Novelista de gran aliento, James Salter (1925-2015) tiene una voz inconfundible que adquiere un fulgor helado en sus cuentos. Breves, precisos, afilados, sus relatos no muestran un ápice de compasión hacia el lector. Su universo temático se circunscribe a las relaciones afectivas entre los sexos, siempre caracterizadas por el desengaño, la traición y la impostura. Salter no es un romántico. De hecho, opina que el amor solo es un eufemismo de la pasión carnal.
Los amantes se buscan porque anhelan experimentar placer, frenesí. Aunque no lo confiesan, no les preocupa el porvenir. Solo piensan en el instante, en arder gozosamente en otros brazos y están dispuestos a cualquier cosa por alcanzar ese éxtasis efímero. En “Cometa”, un matrimonio airea en público sus miserias. Conocieron algo parecido a la felicidad, pero se desvaneció enseguida. Ahora saben que la dicha es un cuerpo celeste que se deshace al entrar en contacto con la atmósfera de la vida.
Salter no expresa sus ideas con frases concluyentes.

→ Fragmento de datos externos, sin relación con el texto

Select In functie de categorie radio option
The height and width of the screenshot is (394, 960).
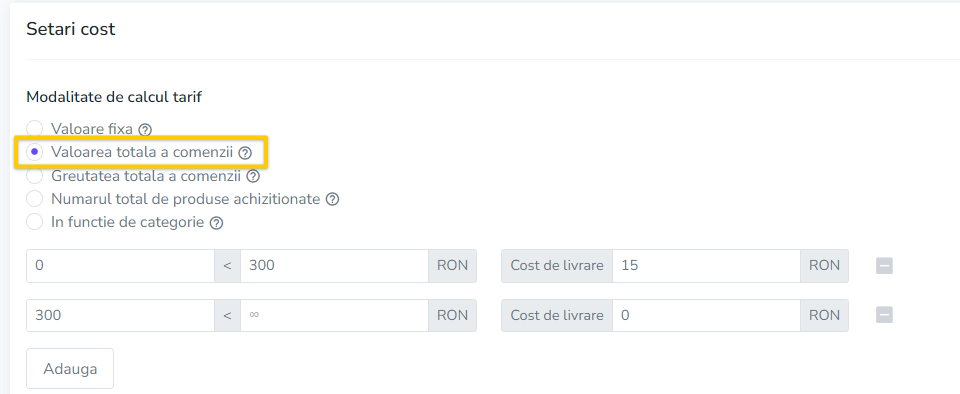pyautogui.click(x=35, y=221)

Solo necesita un apunte breve e indirecto para decirnos las cosas. Sus cuentos sostienen que el amor solo es una fantasía, una confusión. Creemos conocer a la persona amada, pero cuando la perdemos, descubrimos que no sabíamos casi nada de ella. Distorsionamos la realidad. No es una maniobra ingenua, sino una forma de encubrir el vacío de nuestra existencia.
Uno de sus personajes, una mujer de mediana edad, admite: “Mi vida no ha tenido ningún sentido”. Salter inserta metáforas dolorosas para introducir su visión del mundo en nuestra percepción, imágenes que se alojan en nuestro inconsciente, como la de ese perro que aparece y desaparece en “Contigo, Mi Señor”, sugiriendo que todos somos criaturas expulsadas de un paraíso que solo existió en nuestra imaginación.
Quizás el mejor cuento de Salter es “La última noche”. Una mujer desahuciada por la medicina pide ayuda a su marido para morir de forma digna e indolora. Una amiga más joven se presta a estar al lado del matrimonio hasta los momentos previos al fatal desenlace. Nada sucede como se esperaba y, lo que es peor, se pone de manifiesto que el cariño y la lealtad solo eran la máscara de una traición. El ser humano no solo cierra los ojos al vivir. En realidad, está ciego desde la cuna. Podemos no compartir el pesimismo de Salter, pero no cabe negar su soberanía como narrador.
Breves, precisos, afilados, los relatos de James Salter no muestran un ápice de compasión hacia el lector
En una serie de conferencias impartidas poco antes de morir, aclara que la motivación esencial de un narrador es crear un territorio donde pueda gozarse de una libertad ilimitada. Y eso solo puede lograrse desarrollando una voz propia. “El estilo es el escritor en su totalidad”. No se debe confundir el estilo con la belleza formal, sino con el timbre peculiar e irrepetible de cada autor. Salter cita a Nabokov, según el cual “el estilo es sustancia” y la sustancia es lo que perdura.
Los Cuentos completos de Salter poseen una voz inequívoca. No invita a celebrar la vida, sino a observarla en su intolerable desnudez. Su estilo no es mera retórica. Hay “sustancia” detrás cada palabra, sinceridad, verdad. Su verdad, claro, que no es necesario suscribir. Un escritor de ficciones no persigue convencer, sino reflejar lo que hay en su interior. Su exhibicionismo e impudor son sus mayores virtudes y el signo de su honestidad. James Salter afirma que la vocación literaria consiste en “dar mucho a cambio de nada”. Es cierto. Su literatura da mucho y solo nos pide que respiremos su atmósfera, aunque sintamos que nos quema el alma.